Muy adictivo ha de ser el poder, para que sobren candidatos a someterse a los insultos que sufre un presidente del Gobierno. Ese país recio llamado a veces España ha sido especialmente cruel con sus primeros ministros, aunque el recuento se limite a la transición. Que el apaleamiento se limitaba a la permanencia en el cargo queda acreditado en el ejemplo de Adolfo Suárez, canonizado en cuanto se aclaró que no volvería por La Moncloa. Y que el linchamiento se adquiere con el cargo se evidencia asimismo en Felipe González, el yerno ideal hasta que se le aplicó la tortura presidencial tras unos años en salazón.

En medio de esta cultura del ensañamiento con el presidente del Gobierno de turno, emerge una figura que por razones nunca aclaradas gozó de la benevolencia de la derecha y de la izquierda oficiales.
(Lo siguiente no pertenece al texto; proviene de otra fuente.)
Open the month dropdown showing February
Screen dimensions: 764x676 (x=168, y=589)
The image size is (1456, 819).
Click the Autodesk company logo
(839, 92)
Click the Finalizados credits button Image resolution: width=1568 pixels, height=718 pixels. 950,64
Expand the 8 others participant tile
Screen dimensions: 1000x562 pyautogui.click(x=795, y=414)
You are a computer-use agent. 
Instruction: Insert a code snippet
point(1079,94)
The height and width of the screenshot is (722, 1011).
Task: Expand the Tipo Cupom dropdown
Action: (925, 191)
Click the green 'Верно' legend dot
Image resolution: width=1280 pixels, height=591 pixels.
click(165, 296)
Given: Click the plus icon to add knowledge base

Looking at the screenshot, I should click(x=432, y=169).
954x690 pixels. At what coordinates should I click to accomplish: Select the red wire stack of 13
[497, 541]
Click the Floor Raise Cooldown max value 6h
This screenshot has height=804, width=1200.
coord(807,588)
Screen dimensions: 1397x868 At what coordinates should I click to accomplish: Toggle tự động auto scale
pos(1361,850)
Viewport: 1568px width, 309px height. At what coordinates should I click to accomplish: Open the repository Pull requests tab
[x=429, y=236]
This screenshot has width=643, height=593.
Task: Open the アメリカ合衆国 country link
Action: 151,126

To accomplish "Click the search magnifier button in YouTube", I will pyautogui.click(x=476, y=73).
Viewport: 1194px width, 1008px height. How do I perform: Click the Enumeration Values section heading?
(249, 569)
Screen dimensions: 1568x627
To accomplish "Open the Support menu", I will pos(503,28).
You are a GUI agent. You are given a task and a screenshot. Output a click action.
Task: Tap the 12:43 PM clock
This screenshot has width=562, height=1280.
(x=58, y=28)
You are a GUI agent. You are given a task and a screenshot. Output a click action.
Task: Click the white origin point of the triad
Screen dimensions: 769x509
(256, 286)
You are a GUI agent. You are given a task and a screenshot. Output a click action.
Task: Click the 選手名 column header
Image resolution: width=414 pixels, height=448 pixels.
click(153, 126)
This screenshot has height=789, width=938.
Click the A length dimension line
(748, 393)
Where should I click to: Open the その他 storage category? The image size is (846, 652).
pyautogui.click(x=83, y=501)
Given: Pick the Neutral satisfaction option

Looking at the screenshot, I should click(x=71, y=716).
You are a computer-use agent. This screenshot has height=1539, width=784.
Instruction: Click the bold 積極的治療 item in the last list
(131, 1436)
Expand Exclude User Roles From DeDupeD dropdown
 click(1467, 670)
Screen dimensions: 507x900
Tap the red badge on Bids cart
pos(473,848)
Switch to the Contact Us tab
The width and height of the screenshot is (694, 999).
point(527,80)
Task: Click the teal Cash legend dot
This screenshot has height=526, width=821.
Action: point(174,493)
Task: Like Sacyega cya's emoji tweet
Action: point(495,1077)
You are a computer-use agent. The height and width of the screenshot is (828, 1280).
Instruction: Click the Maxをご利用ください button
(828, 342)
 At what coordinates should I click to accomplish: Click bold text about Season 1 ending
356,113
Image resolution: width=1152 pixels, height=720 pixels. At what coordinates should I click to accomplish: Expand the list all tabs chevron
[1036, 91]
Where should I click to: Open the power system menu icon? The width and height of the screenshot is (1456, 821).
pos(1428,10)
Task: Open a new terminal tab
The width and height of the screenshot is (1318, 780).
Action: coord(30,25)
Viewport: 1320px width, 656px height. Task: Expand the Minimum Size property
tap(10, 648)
Responde por Mariano Rajoy, y la ausencia de virtudes sobresalientes sirvió de estímulo para que los creativos publicitarios conservadores o socialistas se estrujaran el cerebro hasta inventarle méritos sobresalientes. El manejo de los tiempos, la habilidad de dejar que las situaciones se pudran, la anteposición del PP a cualquier otra consideración.

En 1.900 folios, el Supremo dice por segunda vez que todo era mentira. Por muchos matices que se le introduzcan a la recondena de Gürtel, se está dictaminando que ningún gobernante democrático debió permanecer en el cargo ni un día más tras la revelación del "Luis, sé fuerte".

La fabulación de un Rajoy mítico llegó al extremo de que se discutía si figuraba en las listas de sobresueldos del PP. Se debatía si M. Rajoy era Mariano o Manolo, un nombre mucho más frecuente. Los maquilladores del último presidente del Gobierno del PP silban o callan, pero cuesta no señalar hoy que Rajoy también es Bárcenas, su tesorero, su senador por Cantabria, el dirigente que ocupaba el despacho inmediatamente inferior.